### Required work
For every entry below, retype it exactly as it reads.

── Records for processing

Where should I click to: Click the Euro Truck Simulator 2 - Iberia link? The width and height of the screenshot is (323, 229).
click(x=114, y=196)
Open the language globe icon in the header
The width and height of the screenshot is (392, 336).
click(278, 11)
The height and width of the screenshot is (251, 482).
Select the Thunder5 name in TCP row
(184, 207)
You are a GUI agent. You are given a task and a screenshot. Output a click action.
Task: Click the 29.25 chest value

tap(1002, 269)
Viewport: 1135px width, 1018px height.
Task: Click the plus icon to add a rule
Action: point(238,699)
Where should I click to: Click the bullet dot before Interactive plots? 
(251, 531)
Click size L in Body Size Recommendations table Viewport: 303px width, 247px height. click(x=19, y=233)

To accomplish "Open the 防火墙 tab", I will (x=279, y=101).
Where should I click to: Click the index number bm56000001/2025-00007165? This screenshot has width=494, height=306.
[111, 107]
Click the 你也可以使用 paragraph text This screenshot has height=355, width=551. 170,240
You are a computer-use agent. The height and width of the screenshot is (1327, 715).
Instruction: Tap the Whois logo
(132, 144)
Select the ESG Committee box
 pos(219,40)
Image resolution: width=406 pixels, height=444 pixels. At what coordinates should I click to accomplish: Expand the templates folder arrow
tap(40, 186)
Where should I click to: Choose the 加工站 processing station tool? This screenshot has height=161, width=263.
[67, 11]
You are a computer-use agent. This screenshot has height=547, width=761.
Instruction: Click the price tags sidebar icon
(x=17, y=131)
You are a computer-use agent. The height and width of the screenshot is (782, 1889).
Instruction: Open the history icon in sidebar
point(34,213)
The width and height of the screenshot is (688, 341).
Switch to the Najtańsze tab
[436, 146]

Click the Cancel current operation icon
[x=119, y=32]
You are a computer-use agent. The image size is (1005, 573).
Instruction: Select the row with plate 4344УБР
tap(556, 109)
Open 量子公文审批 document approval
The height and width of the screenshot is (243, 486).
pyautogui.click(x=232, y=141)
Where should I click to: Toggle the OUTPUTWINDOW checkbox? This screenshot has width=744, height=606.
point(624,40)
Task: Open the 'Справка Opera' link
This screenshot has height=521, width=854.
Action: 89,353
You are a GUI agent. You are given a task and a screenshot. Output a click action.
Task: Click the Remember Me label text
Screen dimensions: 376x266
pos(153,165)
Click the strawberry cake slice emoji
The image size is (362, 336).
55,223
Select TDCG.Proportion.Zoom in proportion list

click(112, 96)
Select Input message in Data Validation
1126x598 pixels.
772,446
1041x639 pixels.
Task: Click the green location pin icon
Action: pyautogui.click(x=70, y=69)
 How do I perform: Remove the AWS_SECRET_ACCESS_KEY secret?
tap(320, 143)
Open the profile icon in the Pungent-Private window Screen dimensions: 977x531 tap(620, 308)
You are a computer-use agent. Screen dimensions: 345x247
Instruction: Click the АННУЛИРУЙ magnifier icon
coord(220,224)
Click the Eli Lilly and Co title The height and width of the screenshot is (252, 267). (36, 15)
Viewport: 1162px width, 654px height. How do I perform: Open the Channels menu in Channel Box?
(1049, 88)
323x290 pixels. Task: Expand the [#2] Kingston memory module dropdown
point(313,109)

────

### Response
Where should I click to: Click the Euro Truck Simulator 2 - Iberia link? The width and height of the screenshot is (323, 229).
click(x=114, y=196)
Open the language globe icon in the header
The width and height of the screenshot is (392, 336).
click(278, 11)
The height and width of the screenshot is (251, 482).
Select the Thunder5 name in TCP row
(184, 207)
You are a GUI agent. You are given a task and a screenshot. Output a click action.
Task: Click the 29.25 chest value

tap(1002, 269)
Viewport: 1135px width, 1018px height.
Task: Click the plus icon to add a rule
Action: point(238,699)
Where should I click to: Click the bullet dot before Interactive plots? 
(251, 531)
Click size L in Body Size Recommendations table Viewport: 303px width, 247px height. click(x=19, y=233)

To accomplish "Open the 防火墙 tab", I will (x=279, y=101).
Where should I click to: Click the index number bm56000001/2025-00007165? This screenshot has width=494, height=306.
[111, 107]
Click the 你也可以使用 paragraph text This screenshot has height=355, width=551. 170,240
You are a computer-use agent. The height and width of the screenshot is (1327, 715).
Instruction: Tap the Whois logo
(132, 144)
Select the ESG Committee box
 pos(219,40)
Image resolution: width=406 pixels, height=444 pixels. At what coordinates should I click to accomplish: Expand the templates folder arrow
tap(40, 186)
Where should I click to: Choose the 加工站 processing station tool? This screenshot has height=161, width=263.
[67, 11]
You are a computer-use agent. This screenshot has height=547, width=761.
Instruction: Click the price tags sidebar icon
(x=17, y=131)
You are a computer-use agent. The height and width of the screenshot is (782, 1889).
Instruction: Open the history icon in sidebar
point(34,213)
The width and height of the screenshot is (688, 341).
Switch to the Najtańsze tab
[436, 146]

Click the Cancel current operation icon
[x=119, y=32]
You are a computer-use agent. The image size is (1005, 573).
Instruction: Select the row with plate 4344УБР
tap(556, 109)
Open 量子公文审批 document approval
The height and width of the screenshot is (243, 486).
pyautogui.click(x=232, y=141)
Where should I click to: Toggle the OUTPUTWINDOW checkbox? This screenshot has width=744, height=606.
point(624,40)
Task: Open the 'Справка Opera' link
This screenshot has height=521, width=854.
Action: 89,353
You are a GUI agent. You are given a task and a screenshot. Output a click action.
Task: Click the Remember Me label text
Screen dimensions: 376x266
pos(153,165)
Click the strawberry cake slice emoji
The image size is (362, 336).
55,223
Select TDCG.Proportion.Zoom in proportion list

click(112, 96)
Select Input message in Data Validation
1126x598 pixels.
772,446
1041x639 pixels.
Task: Click the green location pin icon
Action: pyautogui.click(x=70, y=69)
 How do I perform: Remove the AWS_SECRET_ACCESS_KEY secret?
tap(320, 143)
Open the profile icon in the Pungent-Private window Screen dimensions: 977x531 tap(620, 308)
You are a computer-use agent. Screen dimensions: 345x247
Instruction: Click the АННУЛИРУЙ magnifier icon
coord(220,224)
Click the Eli Lilly and Co title The height and width of the screenshot is (252, 267). (36, 15)
Viewport: 1162px width, 654px height. How do I perform: Open the Channels menu in Channel Box?
(1049, 88)
323x290 pixels. Task: Expand the [#2] Kingston memory module dropdown
point(313,109)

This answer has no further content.